The compiler API is represented by a single function, dojox.jtlc.compile(), that expects an abstract syntax tree as its input. CHT (and Q+) have to be parsed to produce such a tree, while JXL “programs” are consumed by the jtlc in their original raw form.

Dataflow paradigm

The functionality of jtlc and the template languages it supports is easiest to describe in terms of a dataflow execution model where values are generated by the leaves of the AST and flow towards the root of the tree through functional nodes to end up in sinks. The root of the tree serves as a top-level sink, the value of which becomes the return value of the entire template (i.e. of its evaluator function).

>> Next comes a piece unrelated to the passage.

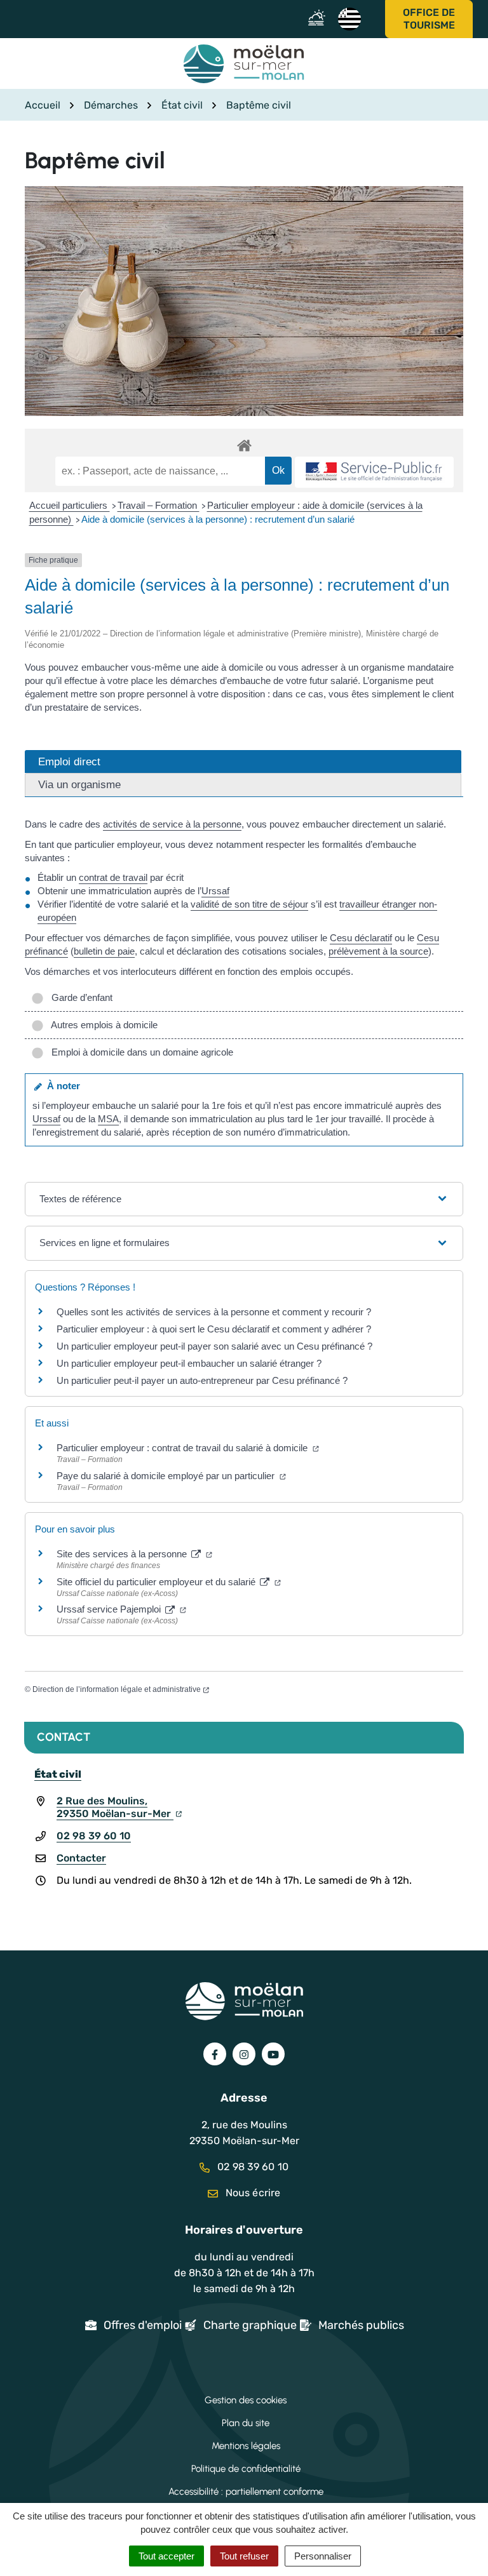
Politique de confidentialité (246, 2468)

A jtlc subtree may have one of two distinct modes of execution — singleton or iterative — determined unambiguously from the context in which the subtree appears. Some of the functional nodes (referred to as tags in JXL) may function in either mode, others require a specific mode. The context is defined by certain tags, that control mode of execution for their child subtrees. Some of these tags (group, each) may be thought of as looping constructs.

Singleton contexts

A subtree appearing in a singleton context produces a single value. Every node in such a tree behaves as a function — insofar as its execution has no side effects. The entire template is implicitly in a singleton context with the final return statement of the evaluator as its sink.

Iterative contexts

Iterative contexts are equivalent to loops over the entire sequence of values generated by a single node (typically the bottom-left corner of the subtree in question, as the trees are usually drawn, or the first stage of the Q+ pipeline). The sink above the subtree is responsible for the ultimate disposal of processed values — usually pushing them into an array, though it is also possible to populate dictionaries or aggregate the sequence into a single value. Sinks may even have multiple subtrees connected to them, some of them iterative and others singletons.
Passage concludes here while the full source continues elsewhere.